We found that dissimilarity ratings were not significantly modulated by speed ratio [Friedman test, Χ2(6,1614) = 10.49, P = 0.11], suggesting that texture identity drove the judgments rather than the relative speed at which textures in the pair were scanned across the skin (Fig. 4A). To further investigate the impact of relative speed on perceived dissimilarity, we split the data into “same” and “different” pairs, i.e., pairs in which a texture was compared against itself (presented at the same or a different speed) and pairs where two different textures were presented. First, we found that ratings for same pairs were significantly lower than those for different pairs, as expected (Wilcoxon rank-sum test, z = −22.27, P < 0.001). Second, although speed ratio exerted a small but significant effect on the perceived dissimilarity of same pairs (Wilcoxon rank-sum text, z = 3.83, P < 0.001), it had no effect on the ratings of different pairs (z = 0.91, P = 0.36) (Fig. 4B). In other words, if the same texture is scanned two times at different speeds, it will feel slightly more different than if it is scanned two times at the same speed. In contrast, if two textures are scanned at different speeds, they will feel as dissimilar as if the two textures are scanned at the same speed.
Fig. 4.
Perceptual invariance of perceived texture. A: dissimilarity ratings for 9 texture pairs plotted at 5 different speed ratios. Colors denote different texture pairs. Error bars denote the SE of the mean across all trials and subjects (n = 54 for same-texture pairs at speed ratio = 1, n = 18 otherwise; n = 108 for different-texture pairs at speed ratio = 1, n = 36 otherwise; see materials and methods for details). B: average dissimilarity ratings when the same texture was presented two times (left) and when two different textures were presented (right). Dissimilarity ratings are lower for same-texture same-speed pairs than for same-texture different-speed pairs, but the perceived dissimilarity of different-texture pairs is the same whether the two textures are presented at the same or different speeds. Error bars as in A (same sample sizes as in A averaged over 3 same-texture pairs and 6 different-texture pairs, respectively, see materials and methods for detailed breakdown of the different conditions). C: texture identity alone predicts 95% of the variance in the mean dissimilarity ratings, suggesting that the effects of scanning speed are small. Each circle represents the mean rating of a texture pair at a specific speed ratio, and different colors denote different texture pairs.

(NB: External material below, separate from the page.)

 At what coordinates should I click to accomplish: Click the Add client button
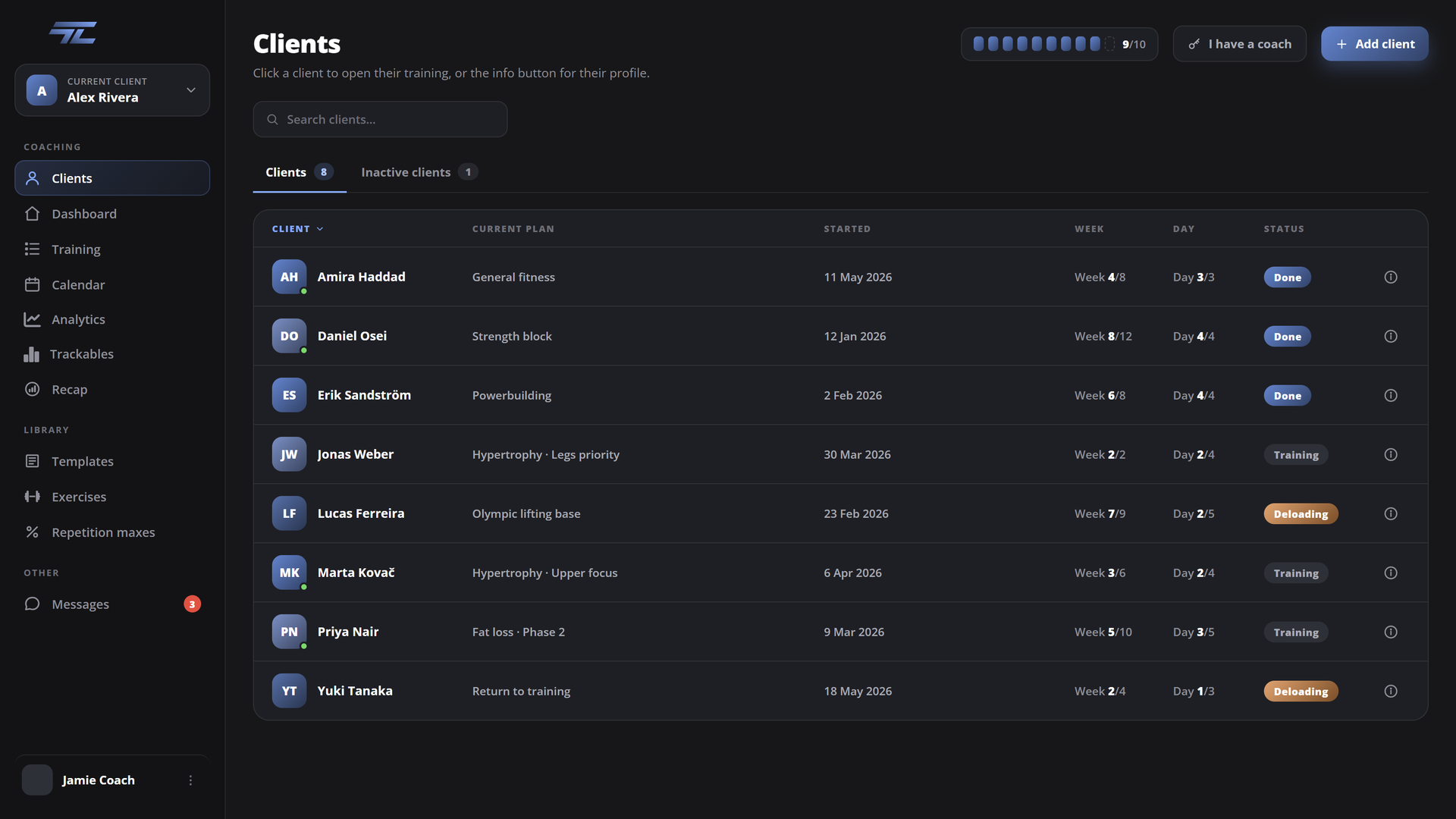point(1374,44)
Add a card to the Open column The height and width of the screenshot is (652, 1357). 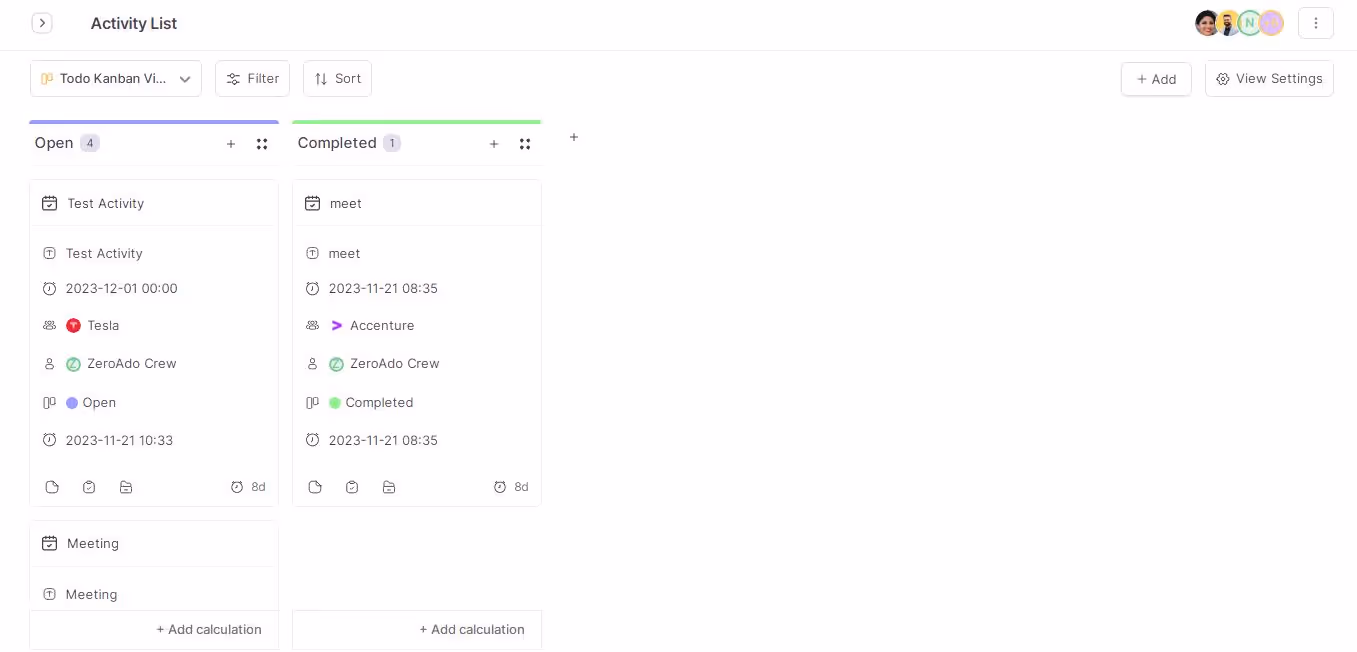(231, 144)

Finally, to examine the extent to which speed could explain the dissimilarity ratings, we tested the extent to which we could predict dissimilarity ratings based on the texture pair identity alone and found that pair identity explained 95% of the variance (Fig. 4C). These results suggest that scanning speed only exerts a very minor, if any, influence on the tactile perception of texture, even when perception is gauged across all aspects of texture.
DISCUSSION
The brain forms representations of objects that are invariant with respect to how we explore them, a phenomenon that has been well documented in several sensory modalities. Here, we investigated this phenomenon in touch, focusing on the perceptual constancy of tactile texture perception across different scanning speeds. Our results are unequivocal: under all conditions tested, we found that scanning speed exerted either no effect on the perception of tactile texture or only a very minor one.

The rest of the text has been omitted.